ESTREIA-"Além do Arco-Íris" relê contos infantis em mundo contemporâneo

quinta-feira, 6 de junho de 2013 15:05 BRT
 

SÃO PAULO, 6 Jun (Reuters) - Como o título já dá a pista, o novo filme da cineasta francesa Agnès Joui mostra como os contos de fada são uma grande mentira quando se trata da vida real. Em "Além do Arco-Íris", ela - que assina o roteiro com seu parceiro habitual, Jean-Pierre Bacri - combina diversos contos clássicos infantis para o nosso tempo, acrescentando novas nuances às histórias.

O filme estreia em São Paulo, Campinas, Rio de Janeiro, Belo Horizonte e Florianópolis.

Laura (Agathe Bonitzer), por exemplo, é uma jovem que sonha em encontrar seu príncipe encantado. Quando conhece Sandro (Arthur Dupont) numa festa, ele está próximo da estátua de um anjo que aponta o dedo para o rapaz, como quem diz: "É ele".

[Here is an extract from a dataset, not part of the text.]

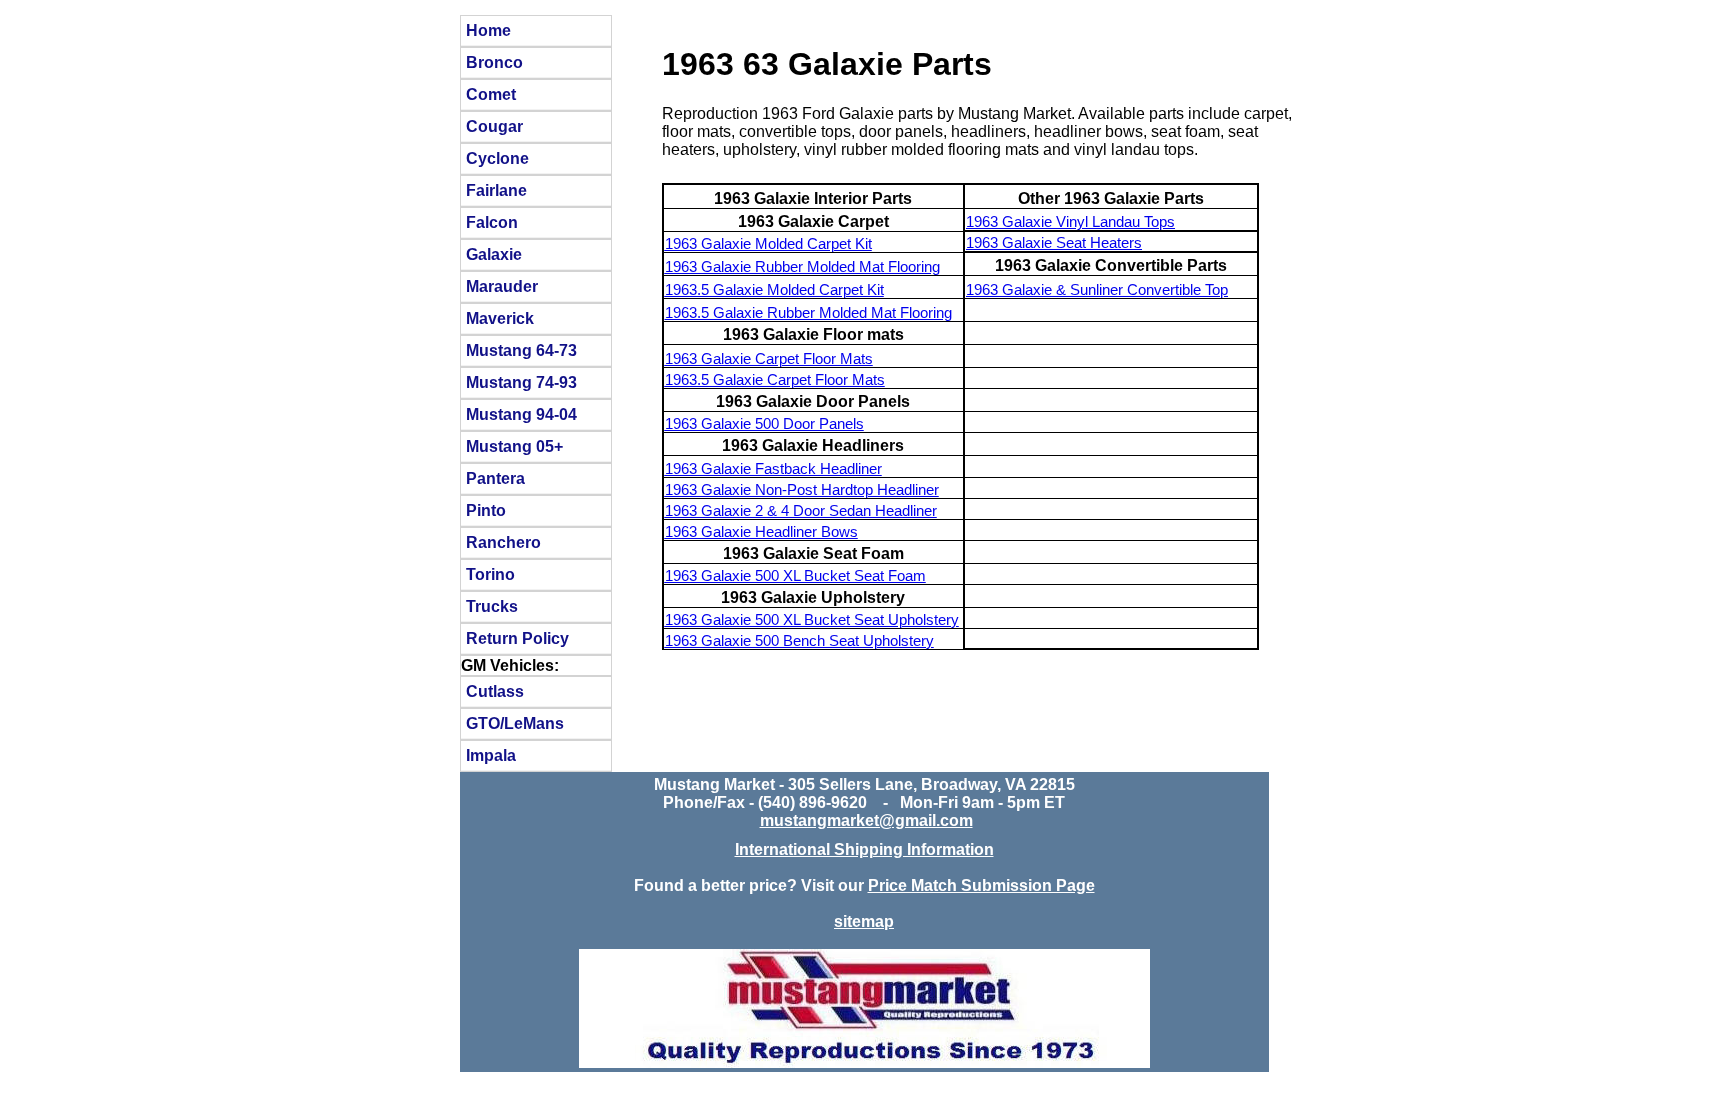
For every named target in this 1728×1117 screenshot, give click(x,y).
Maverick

O começo do namoro é um sonho perfeito. Esse relacionamento também trará mudanças na família dela. Sua tia, Marianne (Agnés Jaoui), uma atriz desconhecida, que atualmente monta uma apresentação com crianças numa escola, resolve ter aulas de direção com o pai do rapaz, Pierre (Jean-Pierre Bacri).

As interações do casal enquanto ele tenta ensiná-la a dirigir dão a dimensão real do filme, sobre as pequenas tragédias do cotidiano. Ele, por exemplo, diz que sabe o dia em que vai morrer e que este dia está se aproximando - mas Pierre, corajoso, não teme essa chegada.

Ao redor desse grupo de pessoas, Agnès cria um grupo de personagens que vão desde seu ex-marido (Laurent Poitrenaux), passando por seu irmão (Didier Sandre) e a mulher deste (Beatrice Rosen), entre outros.

Depois que todos os personagens são apresentados, percebe-se que o filme gira em torno da necessidade deles de acreditar em algo, seja na possibilidade de encontrar o grande amor de sua vida, ou na proximidade do dia de sua morte.

Como acontece nas obras anteriores da dupla Jaoui-Bacri - "Enquanto o sol não vem" (2008), "Questão de imagem" (2004), "O gosto dos outros" (2000) -, o humor se concretiza por vias tortas, pelo estranhamento das situações ou pelo simples fato de os personagens serem pessoas comuns. Ainda assim, a dupla realça o brilho que possa existir em suas histórias individuais.